Verfahrensgang
Tenor
Auf die Revision der Beklagten werden die Urteile des Landessozialgerichts für das Land Nordrhein-Westfalen vom 31. März 1992 und des Sozialgerichts Duisburg vom 24. Mai 1991 aufgehoben. Die Klage gegen den Bescheid vom 28. März 1990 in der Gestalt des Widerspruchsbescheides vom 4. Juli 1990 wird abgewiesen.
Außergerichtliche Kosten des Rechtsstreits sind nicht zu erstatten.
Tatbestand
I
Streitig ist die Gewährung eines Beitragszuschusses zu den Aufwendungen für eine private Krankenversicherung.
Die 1931 geborene Klägerin erhält von der beklagten Bundesversicherungsanstalt für Angestellte (BfA) Rente wegen Erwerbsunfähigkeit seit September 1989 (Bescheid vom 28. Dezember 1989). Seit Februar 1990 ist sie von der Mitgliedschaft in der Krankenversicherung der Rentner (KVdR) befreit, weil sie durch ihren Ehemann bei der Postbeamtenkrankenkasse mitversichert ist. Der Ehemann der Klägerin, der Mitglied dieser Krankenkasse ist, hat für sie Anspruch auf die nach dem Kostenerstattungsprinzip ausgestalteten Leistungen der Grundversicherung und der Zusatzversicherung dieser Krankenkasse. Hierfür muß er Beiträge entrichten, die im Vergleich zu einer Alleinversicherung um zunächst ca 60,00 DM, später ca 70,00 DM monatlich höher sind.
Den Antrag der Klägerin, ihr einen Zuschuß zu den Aufwendungen für diese Krankenversicherung zu gewähren, lehnte die BfA mit dem streitigen Bescheid vom 28. März 1990 in der Gestalt des Widerspruchsbescheides vom 4. Juli 1990 ab, weil eine echte Mitversicherung ohne eigene Anspruchsberechtigung hierfür nicht ausreiche.
━━━━━━━━━━
*AUFGABE A*. Seit welchem Zeitpunkt bezieht die Klägerin laut Urteilstext Rente wegen Erwerbsunfähigkeit?
*AUFGABE B*. Schreiben Sie den Urteilstext zum Beitragszuschuss für die private Krankenversicherung im Anschluss an seinen letzten Satz weiter.
Die Daten haben mit dem Urteilstext nichts zu tun.

*BEREITGESTELLTE DATEN*.
━━━━━━━━━━
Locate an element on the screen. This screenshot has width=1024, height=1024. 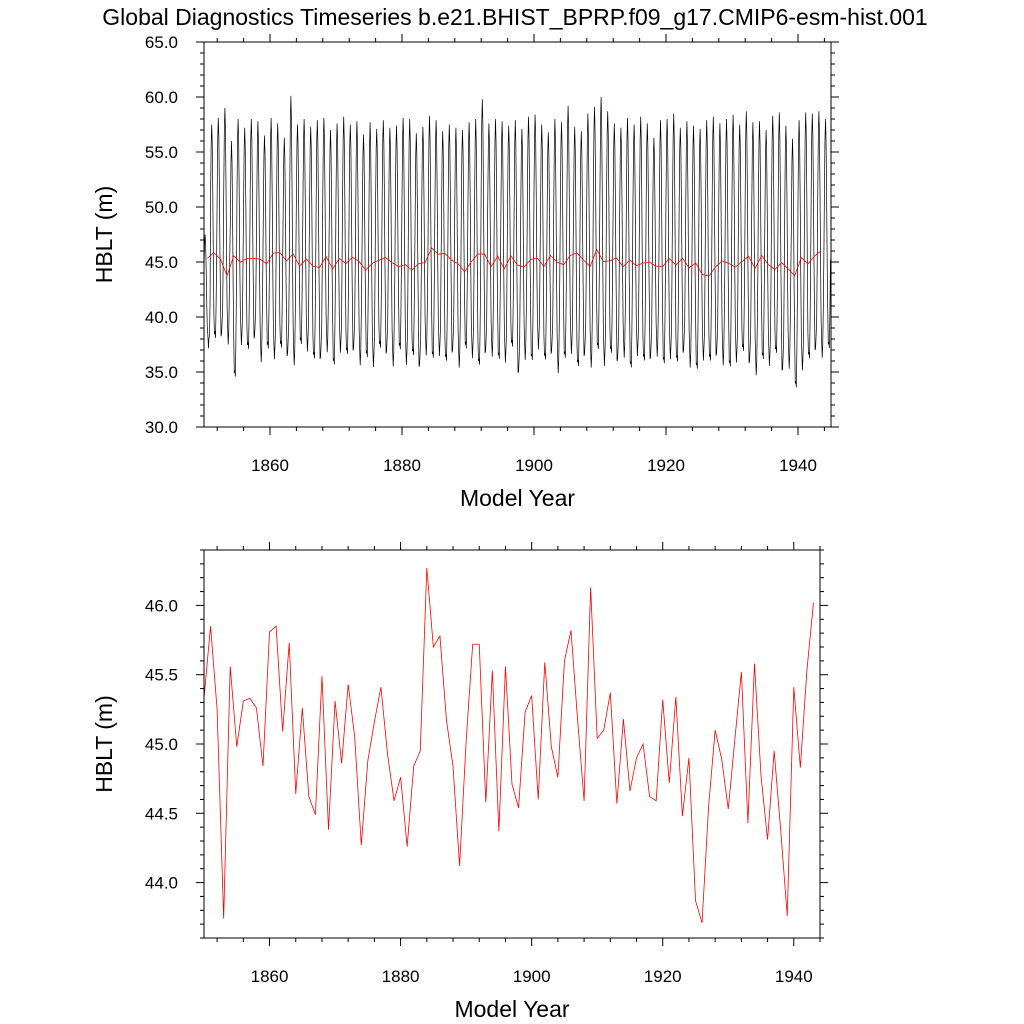
y-tick-label: 50.0 is located at coordinates (162, 208).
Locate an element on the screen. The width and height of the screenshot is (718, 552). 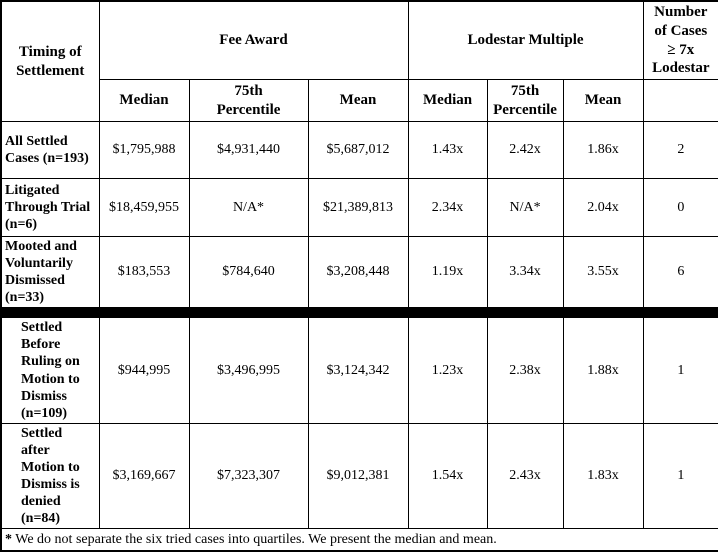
━━━━━━━━━━
*LÖSUNG A*. Seit September 1989.

*LÖSUNG B*.
Das Sozialgericht (SG) Duisburg hat die Beklagte unter Aufhebung des streitigen Bescheides zur Gewährung des begehrten Beitragszuschusses verurteilt (Urteil vom 24. Mai 1991). Das Landessozialgericht (LSG) für das Land Nordrhein-Westfalen hat die Berufung der Beklagten zurückgewiesen (Urteil vom 31. März 1992). Das Berufungsgericht ist folgender Ansicht: Die Klägerin könne den Beitragszuschuß nach § 83e Abs 1 Nr 2 des Angestelltenversicherungsgesetzes (AVG) und seit Januar 1992 nach § 106 Abs 1 Satz 1 Regelung 2 des Sechsten Buches Sozialgesetzbuch (SGB VI) beanspruchen, weil sie im Innenverhältnis zu ihrem Ehemann verpflichtet sei, aus ihrer Rente dessen zusätzliche Aufwendungen für ihren Krankenversicherungsschutz zu tragen; die zusätzliche Krankenversicherungsprämie sei risikobemessen. Es sei hingegen nicht von entscheidender Bedeutung,
„wie ihr privater Krankenversicherungsvertrag organisiert sei, ob sie zB selbst direkter Vertragspartner der Krankenversicherung sei und gegenüber der Krankenversicherung eigene Ansprüche – ohne Mitwirkung ihres Ehegatten – geltend machen könne”. Dies seien mehr formale Gesichtspunkte, die für den eigentlichen Sinn des Beitragszuschusses in der gesetzlichen Rentenversicherung nicht tragend seien.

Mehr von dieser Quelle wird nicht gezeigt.